In what is an early contender for headline of the year a Dubai man has been jailed for 5 years after using £5 million of his wife's money in order to purchase Portsmouth FC football club.
Dubai newspaper The National reported that the man along with his accountant have been jailed for forgery of official documents and use of forged official documents.
The Emirati wife of the accused had set up a fixed deposit account at her bank but after failing to receive any profits from the account, contacted the accounts manager who tried to dissuade her suspicions:
He sent me an email in August 2010 confirming that the procedures for the fixed deposit had been completed and recommended that I continue my investment for another year.
She also stated that the manager had sent her some documents to sign but that she had refused to do so.
Then, in September 2011, she contacted the accounts manager again, asking him to move the amount of her fixed deposit to a different bank because she had still not received any profit:
But he kept stalling so I visited the bank and met the bank manager and another man, they told me that my account had zero money in it.
The manager in question told the authorities that the woman’s husband was handling her fixed deposit after she gave him official authorisation, and that the husband transferred the money to a law firm in the UK. The story then takes a turn for the bizarre after court records show that the money taken from the victim were used by the law firm representing the accused to buy the then Premier League football club Portsmouth FC.

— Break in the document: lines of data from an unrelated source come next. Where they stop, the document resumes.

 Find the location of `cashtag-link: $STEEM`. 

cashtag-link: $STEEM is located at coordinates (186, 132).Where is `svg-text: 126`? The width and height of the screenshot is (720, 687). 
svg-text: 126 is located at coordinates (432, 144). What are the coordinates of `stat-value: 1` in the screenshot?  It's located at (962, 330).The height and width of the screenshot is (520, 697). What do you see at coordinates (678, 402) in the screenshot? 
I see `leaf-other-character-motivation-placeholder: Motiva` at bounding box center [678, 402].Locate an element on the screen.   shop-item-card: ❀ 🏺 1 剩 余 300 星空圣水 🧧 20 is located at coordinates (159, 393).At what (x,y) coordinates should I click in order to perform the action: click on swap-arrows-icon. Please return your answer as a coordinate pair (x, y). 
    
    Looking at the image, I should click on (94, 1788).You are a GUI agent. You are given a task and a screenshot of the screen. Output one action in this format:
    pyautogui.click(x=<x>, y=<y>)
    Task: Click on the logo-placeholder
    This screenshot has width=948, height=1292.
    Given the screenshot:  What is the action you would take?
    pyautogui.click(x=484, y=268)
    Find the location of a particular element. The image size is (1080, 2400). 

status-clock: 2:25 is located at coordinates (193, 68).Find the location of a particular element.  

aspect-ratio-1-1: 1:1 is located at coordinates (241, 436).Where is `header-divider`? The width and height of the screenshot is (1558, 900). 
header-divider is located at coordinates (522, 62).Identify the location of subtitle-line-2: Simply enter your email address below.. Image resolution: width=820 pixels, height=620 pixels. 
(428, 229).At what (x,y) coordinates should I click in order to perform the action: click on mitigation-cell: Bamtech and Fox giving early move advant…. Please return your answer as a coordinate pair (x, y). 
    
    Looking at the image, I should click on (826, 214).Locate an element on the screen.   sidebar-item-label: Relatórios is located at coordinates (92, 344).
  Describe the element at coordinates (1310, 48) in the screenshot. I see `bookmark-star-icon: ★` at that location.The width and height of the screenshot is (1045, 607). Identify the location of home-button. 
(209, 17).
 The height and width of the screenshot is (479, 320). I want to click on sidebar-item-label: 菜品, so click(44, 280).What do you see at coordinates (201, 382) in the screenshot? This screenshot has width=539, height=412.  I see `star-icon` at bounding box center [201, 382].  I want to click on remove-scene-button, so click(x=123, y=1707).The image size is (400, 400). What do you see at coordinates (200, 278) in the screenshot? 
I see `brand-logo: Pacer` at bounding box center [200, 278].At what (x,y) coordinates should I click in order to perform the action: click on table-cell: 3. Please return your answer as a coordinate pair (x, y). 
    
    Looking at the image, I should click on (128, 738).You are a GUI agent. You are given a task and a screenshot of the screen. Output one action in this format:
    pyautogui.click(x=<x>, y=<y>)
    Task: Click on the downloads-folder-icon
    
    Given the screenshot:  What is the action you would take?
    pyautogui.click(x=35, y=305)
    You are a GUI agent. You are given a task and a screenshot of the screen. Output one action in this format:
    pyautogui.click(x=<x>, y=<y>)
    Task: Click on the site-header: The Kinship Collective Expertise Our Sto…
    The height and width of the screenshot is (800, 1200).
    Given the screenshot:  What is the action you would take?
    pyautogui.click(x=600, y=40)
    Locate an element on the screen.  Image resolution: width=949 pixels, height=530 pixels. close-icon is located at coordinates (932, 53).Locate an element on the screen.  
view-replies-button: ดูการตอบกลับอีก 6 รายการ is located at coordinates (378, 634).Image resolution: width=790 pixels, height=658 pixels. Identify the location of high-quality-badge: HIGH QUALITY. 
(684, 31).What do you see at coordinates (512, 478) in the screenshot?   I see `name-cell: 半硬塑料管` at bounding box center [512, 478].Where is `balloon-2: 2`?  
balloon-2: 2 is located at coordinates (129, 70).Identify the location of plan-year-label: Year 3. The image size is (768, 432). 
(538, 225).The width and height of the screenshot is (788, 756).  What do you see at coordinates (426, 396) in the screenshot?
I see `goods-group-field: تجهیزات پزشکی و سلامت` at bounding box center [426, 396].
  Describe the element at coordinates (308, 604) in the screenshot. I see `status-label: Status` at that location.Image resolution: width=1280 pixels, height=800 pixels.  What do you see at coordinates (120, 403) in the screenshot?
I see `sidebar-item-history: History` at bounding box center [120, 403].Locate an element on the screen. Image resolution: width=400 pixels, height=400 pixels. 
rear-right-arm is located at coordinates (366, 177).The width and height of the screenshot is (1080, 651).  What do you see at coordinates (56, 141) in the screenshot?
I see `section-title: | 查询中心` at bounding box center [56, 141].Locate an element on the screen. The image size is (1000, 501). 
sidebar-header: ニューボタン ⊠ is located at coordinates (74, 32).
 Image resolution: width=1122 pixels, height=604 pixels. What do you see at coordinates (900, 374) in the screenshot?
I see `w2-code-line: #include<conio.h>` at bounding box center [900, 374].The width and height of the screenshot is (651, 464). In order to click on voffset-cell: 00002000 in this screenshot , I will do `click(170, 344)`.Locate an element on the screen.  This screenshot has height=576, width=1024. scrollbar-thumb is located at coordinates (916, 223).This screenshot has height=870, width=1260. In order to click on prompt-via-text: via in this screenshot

The woman denied giving her husband authorisation to manage the account, stating ‘I didn’t give my husband any authorisation to withdraw or transfer the money, I just gave him an authorisation to handle general inquires by phone and fax’.
So let this be a lesson to all you women out there, joint accounts are a bad idea! Sure they might seem practical at the time, but if you take your eye off the ball you could come home to find your significant other has bought a majority stake in a struggling English football club.